■ DIRECTIONS FOR THIS TASK
Filter these records by the string "computer", copying each line that holds it.

■ EXTRACTED RECORDS
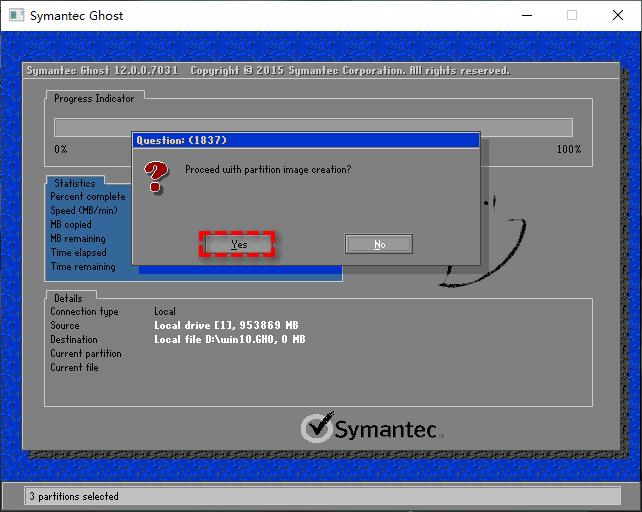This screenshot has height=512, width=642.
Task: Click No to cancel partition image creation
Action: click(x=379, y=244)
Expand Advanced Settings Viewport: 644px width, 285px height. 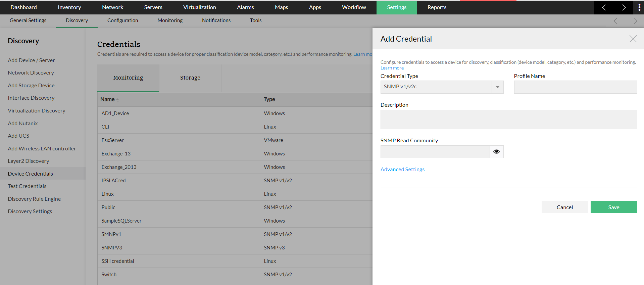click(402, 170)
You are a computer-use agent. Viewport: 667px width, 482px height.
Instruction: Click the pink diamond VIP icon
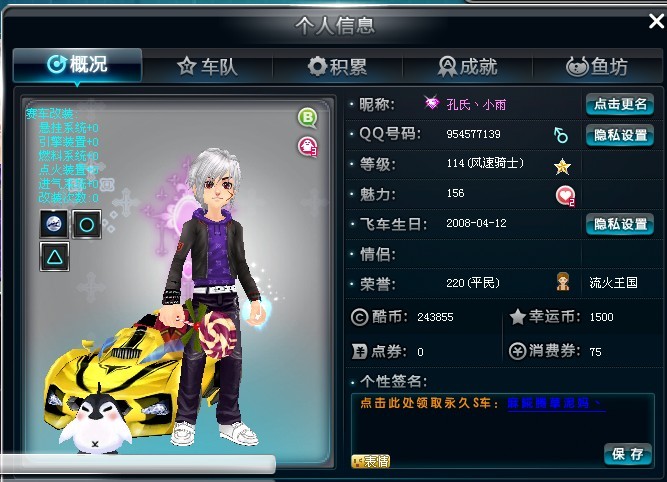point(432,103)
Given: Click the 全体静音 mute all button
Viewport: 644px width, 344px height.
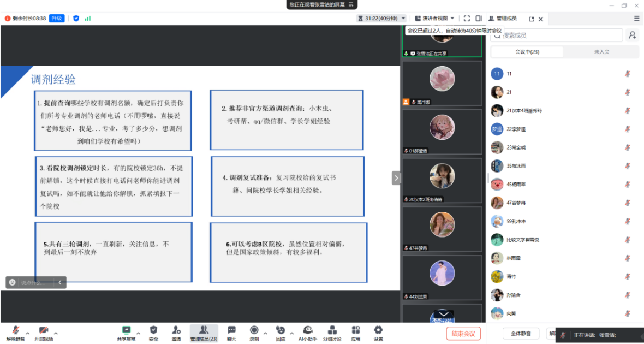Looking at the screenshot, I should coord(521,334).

...

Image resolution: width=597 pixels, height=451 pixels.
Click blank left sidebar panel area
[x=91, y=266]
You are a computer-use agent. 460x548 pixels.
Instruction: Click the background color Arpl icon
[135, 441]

* * *

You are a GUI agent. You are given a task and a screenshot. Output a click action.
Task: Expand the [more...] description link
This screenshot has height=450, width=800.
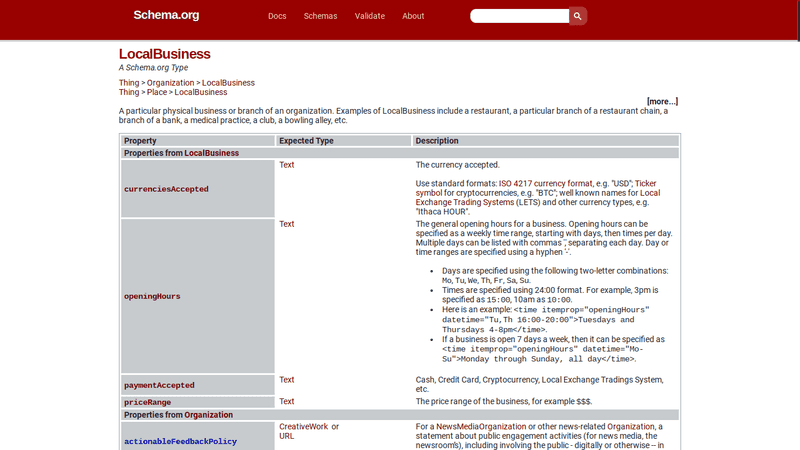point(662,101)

■ REPLY
You are a computer-use agent. Viewport: 667px width, 482px height.
You are a computer-use agent. 460x548 pixels.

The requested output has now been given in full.